【宅建】抵当権をわかりやすく整理|物上代位・順位・被担保債権の範囲
宅建で頻出の抵当権を、性質(付従性・随伴性・不可分性・物上代位性)・順位・被担保債権の範囲(利息は最後の2年分)・物上代位・第三取得者の保護まで、復習問題つきで分かりやすく解説します。
最終更新:2026-08-05
抵当権は、お金を貸した人(債権者)が、返済されないときに担保の不動産を競売にかけて優先的に回収できる権利です。宅建の権利関係では頻出で、性質・順位・物上代位あたりが繰り返し問われます。
抵当権の特徴は、目的物を債務者の手元に残したまま担保にできること。住宅ローンがまさにそれで、家に住みながら返済していけます。まずは4つの性質から押さえましょう。
抵当権の4つの性質
- 付従性……被担保債権が成立しなければ抵当権も成立せず、債権が消滅すれば抵当権も消滅する
- 随伴性……債権が譲渡されると、抵当権もそれに伴って移転する
- 不可分性……債権全額の弁済を受けるまで、目的物の全部について権利を行使できる
- 物上代位性……目的物の売却代金・賃料・保険金などにも効力が及ぶ
抵当権は、不動産(土地・建物)のほか、地上権や永小作権にも設定できます。

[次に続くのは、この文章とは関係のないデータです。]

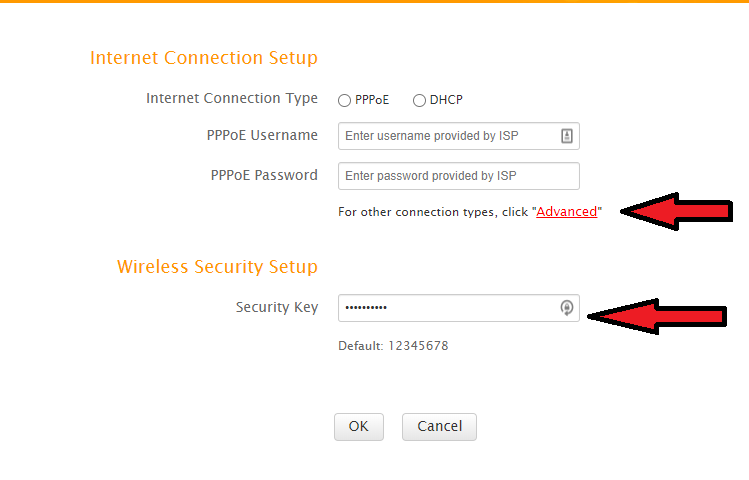Viewport: 749px width, 480px height.
Task: Focus the PPPoE Username input field
Action: [459, 136]
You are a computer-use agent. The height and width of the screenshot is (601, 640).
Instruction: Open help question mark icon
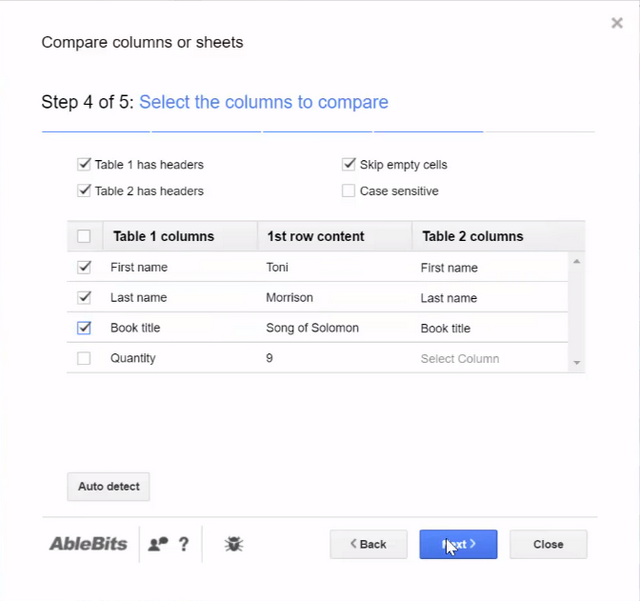184,544
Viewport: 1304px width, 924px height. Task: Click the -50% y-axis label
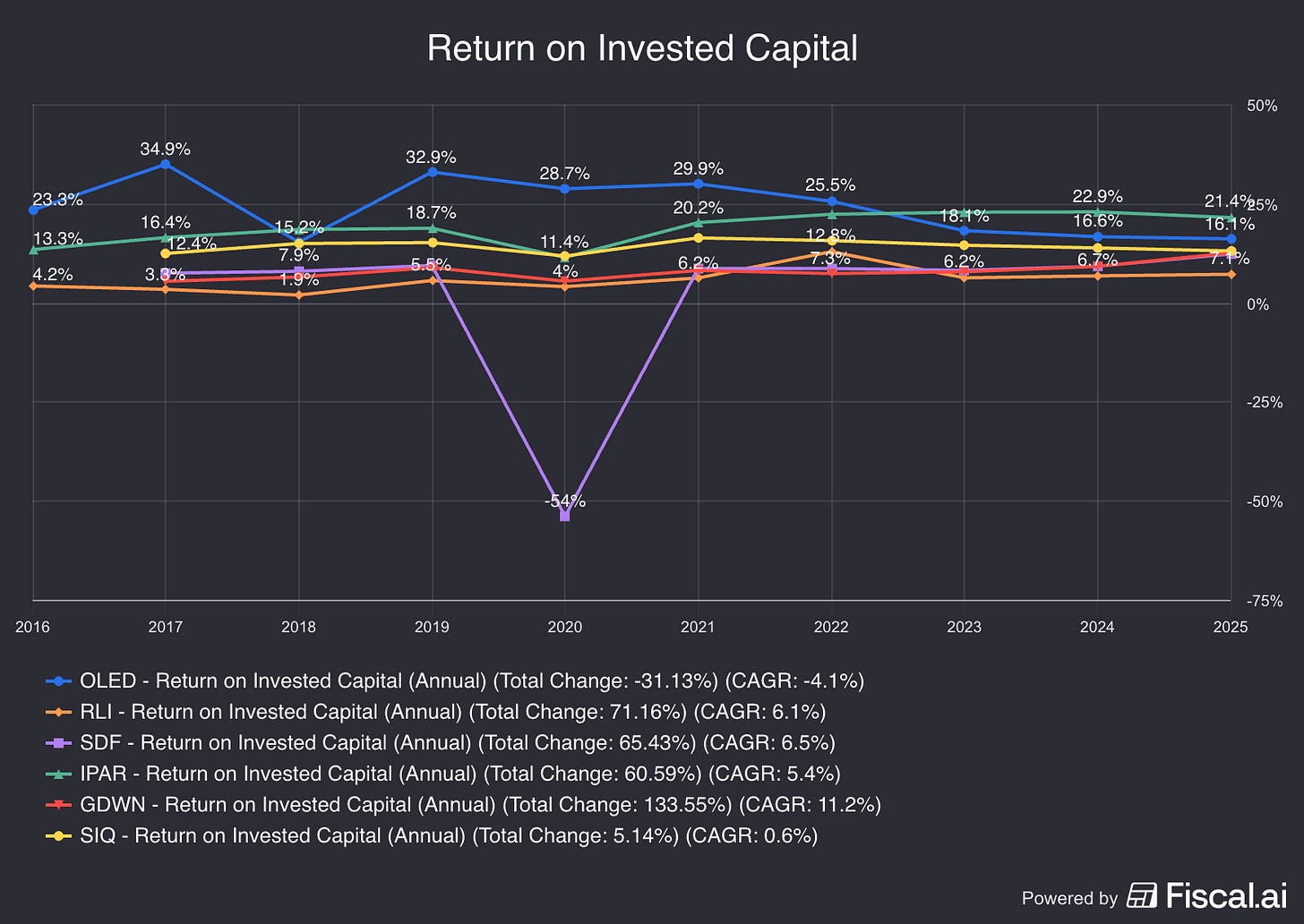[x=1262, y=501]
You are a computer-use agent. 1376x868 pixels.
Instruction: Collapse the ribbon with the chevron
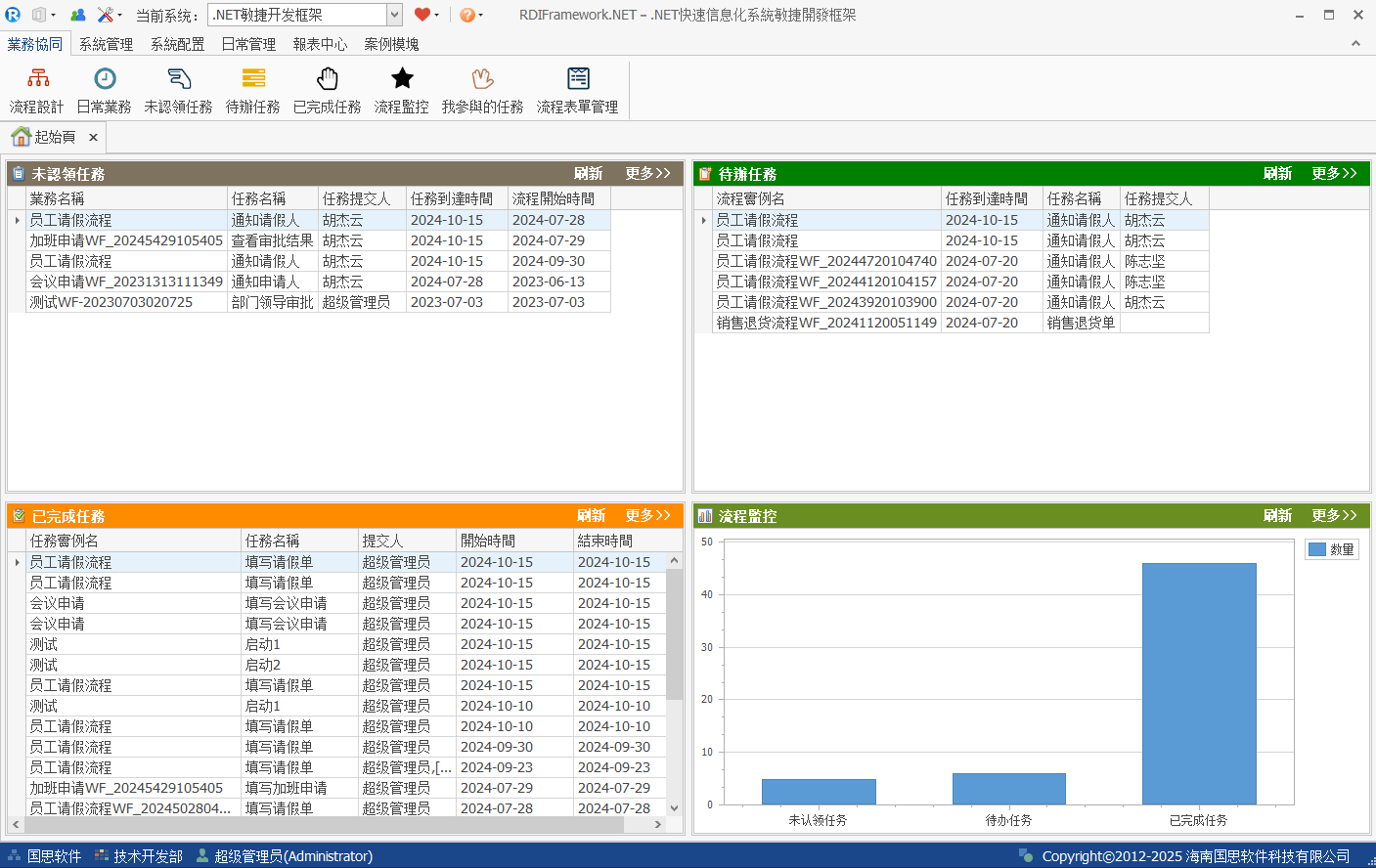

土地と建物は別々の不動産なので、一方だけに抵当権を設定することもできます。
確認問題(抵当権・性質)
抵当権の性質に関する次の記述のうち、正しいものはどれか。
- 被担保債権が弁済により消滅しても、抵当権は存続する。
- 債権が譲渡されても、抵当権は移転しない。
- 債権の一部が弁済されれば、その割合に応じて目的物の一部にのみ権利を行使できる。
- 被担保債権が譲渡されると、抵当権も随伴して移転する。
正解:4
正解は④(随伴性)。①債権が消滅すれば抵当権も消滅(付従性)。②譲渡に伴い移転(随伴性)。③全額弁済まで目的物全部に権利行使できる(不可分性)。
被担保債権の範囲(利息は最後の2年分)
抵当権で優先的に回収できるのは、元本のほか、利息・遅延損害金などです。ただし、後順位抵当権者など他の債権者がいる場合、利息や遅延損害金は満期となった最後の2年分に限られます。

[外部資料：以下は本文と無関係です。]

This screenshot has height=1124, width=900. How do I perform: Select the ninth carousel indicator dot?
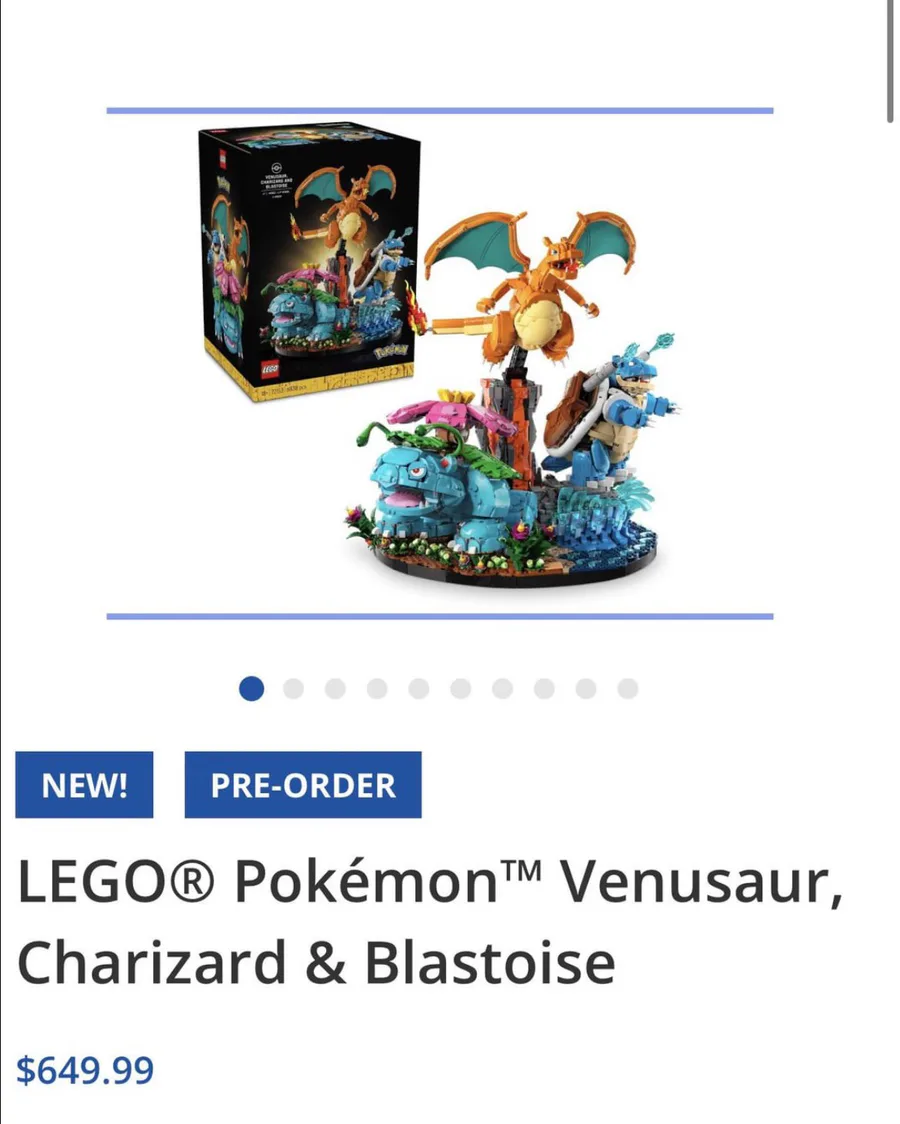(x=586, y=689)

これは、他の債権者の取り分を確保するための制限です。もし利息が無制限に優先されると、後順位の人が回収できなくなってしまうため、2年分に区切られています。
確認問題(抵当権・被担保債権)
後順位抵当権者がいる場合、抵当権者が優先弁済を受けられる利息等の範囲として正しいものはどれか。
- 満期となった最後の2年分
- 満期となった最後の5年分
- 全期間の利息
- 利息は一切含まれない
正解:1
正解は①。後順位抵当権者などがいる場合、利息・遅延損害金は満期となった最後の2年分に限られます。元本は全額が対象です。
抵当権の順位と物上代位
同じ不動産に複数の抵当権を設定できます。優先順位は登記の先後で決まります。順位を変更するには、各抵当権者の合意と、利害関係人の承諾、そして登記が必要です。
物上代位とは、目的物が売却・賃貸・滅失したときに生じるお金(売却代金・賃料・保険金・損害賠償金など)に、抵当権の効力が及ぶことです。ただし、そのお金が債務者に払い渡される前に、抵当権者が差押えをする必要があります。
確認問題(抵当権・物上代位)
抵当権に基づく物上代位に関する次の記述のうち、正しいものはどれか。
- 抵当権の順位は、抵当権設定契約の先後で決まる。
- 物上代位をするには、金銭が債務者に払い渡される前に差押えをしなければならない。
- 賃料には物上代位できない。
- 順位の変更には、各抵当権者の合意のみで足り、登記は不要である。
正解:2
正解は②。物上代位は払渡し前の差押えが必要です。①順位は登記の先後で決まります。③賃料にも物上代位できます。④順位変更には利害関係人の承諾と登記も必要です。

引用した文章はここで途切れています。